9. The container of Claim 8, in contact with a plurality of identical containers horizontally grouped together in physical contact at said interlock means and defining rows of containers along two different axes transverse to each other, and strap means surrounding said group of containers and holding them together in said physical contact.

10. The group of containers of Claim 9 which constitute a common layer of containers in a stack of containers, whereby improved weight distribution is provided in the stack, reducing the probability of excess focused weight collapsing a container.

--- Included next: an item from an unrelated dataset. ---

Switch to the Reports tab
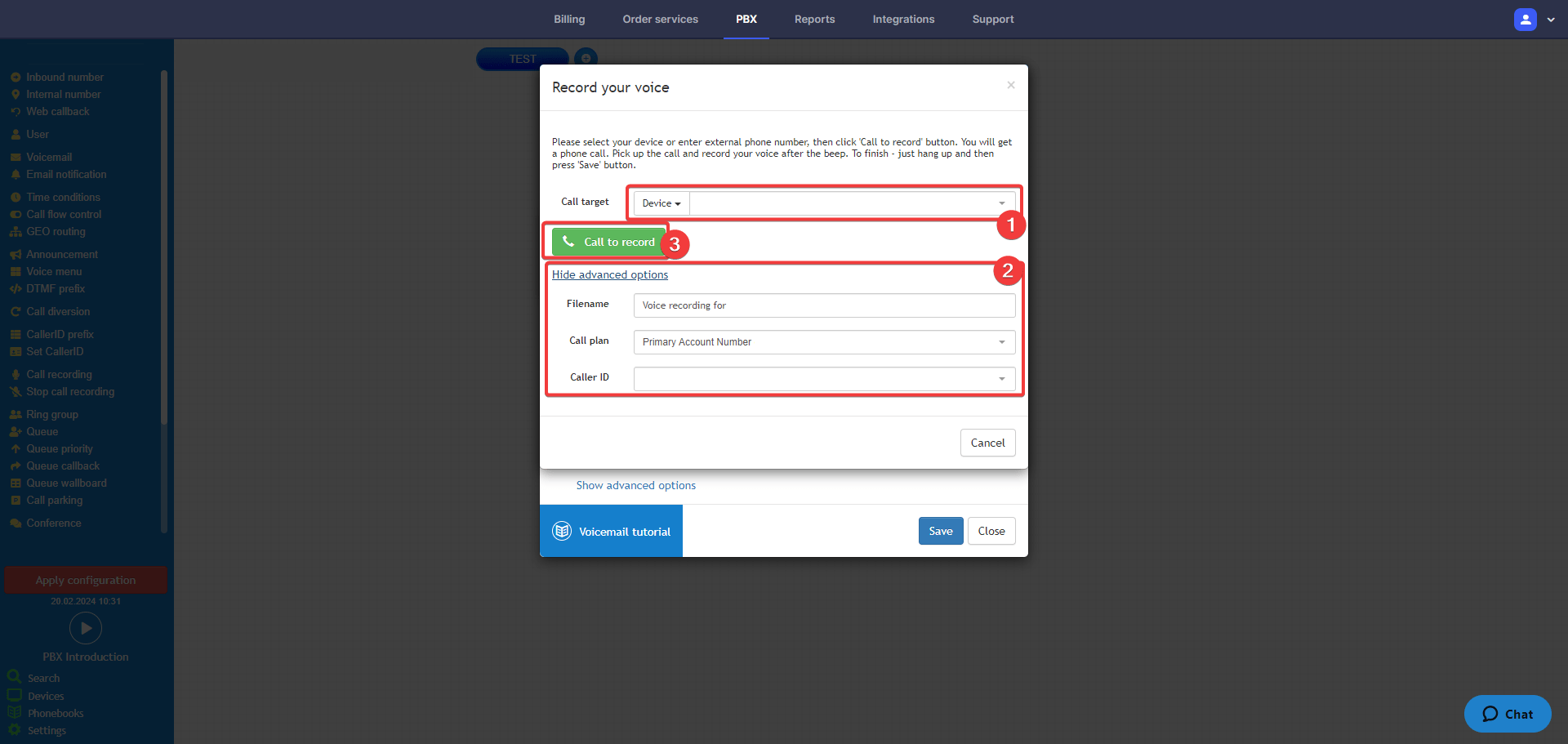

11. A plurality of rigid containers horizontally grouped together in physical contact and defining rows of containers along two different axes transverse to each other, each container having a series of projections and recesses alternatingly and circumferentially spaced about said container, the projections and recesses of each container respectively fitting with recesses and projections of neighbor containers positioned in contact with each other, said spaces being bracketed by walls to prevent projections positioned in said spaces from moving in a direction generally parallel to the container axis, whereby the containers cannot tilt or move axially relative to one another, and strap means surrounding said group of containers and holding them together in said physical contact.

12. The group of containers of Claim 11 which constitute a common layer of containers in a stack of containers, whereby improved weight distribution is provided in the stack, reducing the probability of excess focused weight collapsing a container.

13. A rigid container constructed susbtantially as herein described with reference to Figures 1 to 4, or Figures 5 and 6, or Figures 7 to 9 of the accompanying drawings.

CLAIMS Amendments to the claims have been filed, and have the following effect: Claims 1-13 above have been deleted or textually amended.

New or textually amended claims have been filed as follows:

1. In a rigid container, the improvement comprising, in combination: a series of projections and recesses alternatingly and circumferentially spaced in generally circular, annular manner about said container, said projections and recesses being proportioned and shaped to respectively fit with recesses and projections of another container positioned in side-by-side relation therewith, whereby said containers can be moved in side-by-side contact along a conveyor belt with the containers being held in a predetermined position of side-by-side contact, to restrict vertical and horizontal relative motion there between, while permitting rotational motion without losing said side-by-side contact between the projections and recesses of adjacent containers.

2. The container of Claim 1 in which said series of projections and recesses comprise a toothed rack with alternating teeth and spaces, positioned about the periphery of said container, said spaces being bracketed by walls to prevent teeth positioned in said spaces from moving in a direction generally parallel to the container axis.

3. The container of Claim 1 or 2 in which said recesses and projections are of generally matching, conical shape.

4. The container of any preceding claim in which a circumferential skirt is defined thereon, said projections and recesses being defined on the outer surface of said skirt.

5. The container of any preceding claim in which said series of projections and recesses is provided in a pair of spaced, annular bands.

6. The container of any preceding claim, in contact with a plurality of identical containers horizontally grouped together in physical contact at said projections and recesses and defining rows of containers along two different axes transverse to each other, and strap means surrounding said group of containers and holding them together in said physical contact.

7. The group of containers of Claim 5 which constitute a common layer of containers in a stack of containers, whereby improved weight distribution is provided in the stack, reducing the probability of excess focused weight collapsing a container.

8. A single, linear array of a plurality of rigid containers, herein each container is constructed according to any one of Claims 1 to 4 with the recesses and projections of adjacent containers being interfitted.